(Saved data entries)
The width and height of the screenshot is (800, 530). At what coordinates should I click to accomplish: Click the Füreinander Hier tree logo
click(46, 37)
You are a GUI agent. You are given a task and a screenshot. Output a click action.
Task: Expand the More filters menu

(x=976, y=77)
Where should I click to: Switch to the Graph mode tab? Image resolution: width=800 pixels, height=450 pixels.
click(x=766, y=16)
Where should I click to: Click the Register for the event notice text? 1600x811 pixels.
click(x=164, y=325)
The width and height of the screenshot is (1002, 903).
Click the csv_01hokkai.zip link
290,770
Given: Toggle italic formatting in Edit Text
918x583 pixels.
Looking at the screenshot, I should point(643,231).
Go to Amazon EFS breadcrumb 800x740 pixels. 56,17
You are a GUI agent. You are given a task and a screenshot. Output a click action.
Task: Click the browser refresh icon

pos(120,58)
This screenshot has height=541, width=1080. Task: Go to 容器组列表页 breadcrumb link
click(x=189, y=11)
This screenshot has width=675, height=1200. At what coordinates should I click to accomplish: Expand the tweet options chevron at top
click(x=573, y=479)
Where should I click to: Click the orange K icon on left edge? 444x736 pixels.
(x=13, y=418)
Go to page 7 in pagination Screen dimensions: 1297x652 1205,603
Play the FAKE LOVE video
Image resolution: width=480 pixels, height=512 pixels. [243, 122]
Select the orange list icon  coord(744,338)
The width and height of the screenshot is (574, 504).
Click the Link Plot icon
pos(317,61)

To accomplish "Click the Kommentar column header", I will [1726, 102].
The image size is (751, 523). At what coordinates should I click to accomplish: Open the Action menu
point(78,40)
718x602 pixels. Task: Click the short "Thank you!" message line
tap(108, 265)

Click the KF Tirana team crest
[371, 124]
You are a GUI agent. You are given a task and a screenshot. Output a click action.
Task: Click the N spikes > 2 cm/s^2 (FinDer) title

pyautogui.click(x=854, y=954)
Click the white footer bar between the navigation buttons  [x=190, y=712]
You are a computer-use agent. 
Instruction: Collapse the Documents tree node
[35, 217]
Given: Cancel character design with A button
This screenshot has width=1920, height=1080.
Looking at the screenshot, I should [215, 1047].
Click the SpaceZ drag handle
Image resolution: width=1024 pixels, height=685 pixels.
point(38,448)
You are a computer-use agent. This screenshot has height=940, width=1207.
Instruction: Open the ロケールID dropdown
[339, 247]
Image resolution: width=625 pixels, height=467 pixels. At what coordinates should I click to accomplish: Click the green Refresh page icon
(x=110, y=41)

_TASK TO CARRY OUT_
How many lines in the records include "computer"? Answer with the number alone.

_OUTPUT OF THE EXERCISE_
2